After the event, I had a chance to reflect on the following leadership qualities that Terry possessed:

  • Generosity of Spirit—The attendees at the retirement party universally remarked on Terry’s grace and compassion in all of her relationships. Her willingness to help others and her capacity to make those around her shine—even if it meant personal sacrifice—was truly evident.   Her servant leadership style clearly touched everyone she worked with from the administrative assistant to the CEO.
  • Learning Agility— Although she did not have a lot of formal education, Terry had the drive, the attitude, and the learning agility to handle any task. She was willing to do whatever it takes and had the business maturity to be effective. Her ability to take on new projects and ever-expanding, challenging assignments was a key to her success. Even though many terrific bosses nurtured and supported Terry’s development over the course of her career, Terry’s innate ability to try new approaches and the resilience to overcome the inevitable setbacks was truly remarkable.
  • Organizational Savvy—Each organization has its own culture and knowing how to navigate the organization is vital for success as a leader. Terry possessed that skill—perhaps even more than her superiors—and knew how to thrive in a fast-paced environment despite many changes in leadership and multiple re-organizations over the years. With each new boss, Terry re-dedicated her commitment and became a loyal member of the team.

The second retirement party was for a senior-level executive—“Rick”—who was a colleague and friend during my tenure at the company. Rick was a truly authentic leader—down-to-earth and no-nonsense—with little patience for falsehoods or phoniness.  It was always a privilege to work with Rick and his team because you always knew where you stood, and, as long as you delivered on your promises, Rick would have your back.

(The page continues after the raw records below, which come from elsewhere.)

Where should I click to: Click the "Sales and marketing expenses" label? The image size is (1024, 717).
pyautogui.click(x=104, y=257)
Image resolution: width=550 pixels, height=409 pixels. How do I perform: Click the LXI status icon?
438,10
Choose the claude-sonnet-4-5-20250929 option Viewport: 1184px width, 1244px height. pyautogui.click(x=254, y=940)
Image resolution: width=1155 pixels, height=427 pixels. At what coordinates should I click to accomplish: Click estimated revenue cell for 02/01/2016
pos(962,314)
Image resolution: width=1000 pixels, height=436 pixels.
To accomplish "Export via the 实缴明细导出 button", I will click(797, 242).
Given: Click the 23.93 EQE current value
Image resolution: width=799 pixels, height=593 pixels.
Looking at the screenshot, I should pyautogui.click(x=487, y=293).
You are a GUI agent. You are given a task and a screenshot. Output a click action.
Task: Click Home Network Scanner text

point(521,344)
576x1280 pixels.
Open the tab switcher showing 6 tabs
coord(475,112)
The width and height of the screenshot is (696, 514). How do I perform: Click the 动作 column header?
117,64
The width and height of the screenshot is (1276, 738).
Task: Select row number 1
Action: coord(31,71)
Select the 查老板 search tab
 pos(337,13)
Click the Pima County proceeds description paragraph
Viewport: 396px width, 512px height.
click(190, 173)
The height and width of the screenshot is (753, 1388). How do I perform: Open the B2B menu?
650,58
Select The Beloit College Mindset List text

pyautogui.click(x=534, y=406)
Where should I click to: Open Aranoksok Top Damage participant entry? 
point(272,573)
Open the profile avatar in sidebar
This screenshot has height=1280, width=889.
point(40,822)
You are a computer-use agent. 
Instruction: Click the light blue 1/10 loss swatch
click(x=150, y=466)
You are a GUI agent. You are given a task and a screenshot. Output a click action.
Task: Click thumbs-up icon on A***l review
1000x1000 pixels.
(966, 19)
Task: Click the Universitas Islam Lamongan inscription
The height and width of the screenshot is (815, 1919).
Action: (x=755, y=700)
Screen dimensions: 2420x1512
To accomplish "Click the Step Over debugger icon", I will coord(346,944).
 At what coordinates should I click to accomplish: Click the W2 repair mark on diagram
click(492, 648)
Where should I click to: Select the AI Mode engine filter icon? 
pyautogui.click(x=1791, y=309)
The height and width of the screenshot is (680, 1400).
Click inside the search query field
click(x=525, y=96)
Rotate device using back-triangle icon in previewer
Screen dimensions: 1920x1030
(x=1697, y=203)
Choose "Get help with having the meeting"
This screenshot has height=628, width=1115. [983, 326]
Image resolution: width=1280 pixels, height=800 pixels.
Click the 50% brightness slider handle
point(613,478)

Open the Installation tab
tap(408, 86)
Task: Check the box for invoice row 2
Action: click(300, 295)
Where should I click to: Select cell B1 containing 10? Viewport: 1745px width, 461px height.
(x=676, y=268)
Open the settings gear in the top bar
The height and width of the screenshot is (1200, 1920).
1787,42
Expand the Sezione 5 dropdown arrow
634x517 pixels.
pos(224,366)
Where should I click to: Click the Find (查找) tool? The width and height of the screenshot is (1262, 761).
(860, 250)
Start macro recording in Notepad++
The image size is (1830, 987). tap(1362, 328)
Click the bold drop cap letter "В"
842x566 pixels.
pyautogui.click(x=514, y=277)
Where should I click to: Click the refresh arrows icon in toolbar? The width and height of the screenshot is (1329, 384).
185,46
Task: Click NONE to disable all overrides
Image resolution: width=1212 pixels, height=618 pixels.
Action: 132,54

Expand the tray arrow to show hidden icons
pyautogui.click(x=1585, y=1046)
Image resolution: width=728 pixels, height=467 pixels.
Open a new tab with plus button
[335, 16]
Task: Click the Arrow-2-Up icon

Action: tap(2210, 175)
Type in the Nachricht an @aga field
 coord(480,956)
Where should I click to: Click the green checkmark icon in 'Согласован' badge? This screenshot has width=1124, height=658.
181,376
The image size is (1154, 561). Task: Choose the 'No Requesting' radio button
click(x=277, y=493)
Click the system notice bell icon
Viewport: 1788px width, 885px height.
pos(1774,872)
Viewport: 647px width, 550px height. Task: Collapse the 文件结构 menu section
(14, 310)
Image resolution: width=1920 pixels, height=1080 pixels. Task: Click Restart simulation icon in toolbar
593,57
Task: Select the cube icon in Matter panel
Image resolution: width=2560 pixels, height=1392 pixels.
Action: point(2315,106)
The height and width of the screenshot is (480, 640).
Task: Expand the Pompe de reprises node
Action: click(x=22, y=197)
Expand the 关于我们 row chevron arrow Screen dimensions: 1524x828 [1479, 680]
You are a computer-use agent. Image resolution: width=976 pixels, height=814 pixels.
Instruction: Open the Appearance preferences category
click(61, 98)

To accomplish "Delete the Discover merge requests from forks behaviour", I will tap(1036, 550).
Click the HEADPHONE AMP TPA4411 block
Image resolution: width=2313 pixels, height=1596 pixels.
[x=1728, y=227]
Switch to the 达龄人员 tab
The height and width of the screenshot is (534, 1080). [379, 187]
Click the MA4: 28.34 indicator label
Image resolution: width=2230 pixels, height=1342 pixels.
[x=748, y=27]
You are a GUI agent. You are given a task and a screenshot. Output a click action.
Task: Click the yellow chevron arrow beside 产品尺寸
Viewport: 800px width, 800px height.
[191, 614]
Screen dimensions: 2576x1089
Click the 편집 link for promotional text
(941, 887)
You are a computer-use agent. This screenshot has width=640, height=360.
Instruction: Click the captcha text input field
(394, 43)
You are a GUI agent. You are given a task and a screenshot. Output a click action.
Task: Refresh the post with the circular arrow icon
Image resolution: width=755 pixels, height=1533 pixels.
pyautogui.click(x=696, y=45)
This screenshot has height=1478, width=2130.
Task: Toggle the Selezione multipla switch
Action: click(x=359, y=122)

At Rick’s retirement party, I reflected on these leadership competencies:

  • Trust—With Rick, what you saw was what you got, and you could trust that what he said was what he truly believed. This trust created a deep sense of loyalty from the people that worked with him. At the retirement party, this loyalty was clearly felt from all the members of his team.
  • Ethics and Integrity—Rick could tell if an individual was just currying the favor of the boss. He treated everyone with the same respect and regard no matter what the position. His high degree of integrity allowed others—both inside and outside the company—to be honest and open as well.
  • Results-Oriented—Whether the job required traveling cross-country to turn a project around or finding a way to trim costs in a budget without sacrificing quality, Rick found a way to accomplish the goal. He was a leader who understood what it took to get the job done and knew that it was important to live the values and behavior that he wanted others to follow.  As a role model, he earned the respect of others.

Both Terry and Rick touched my life as well as many others with whom they worked.  I am often humbled by the extraordinary leaders who thrive in fast-paced, changing organizations. They positively affect our level of engagement and our willingness to devote our discretionary efforts to achieve the business’ goals.  These two individuals exemplify the significant impact that leaders have on others in the organization and the lasting influence they have on our lives.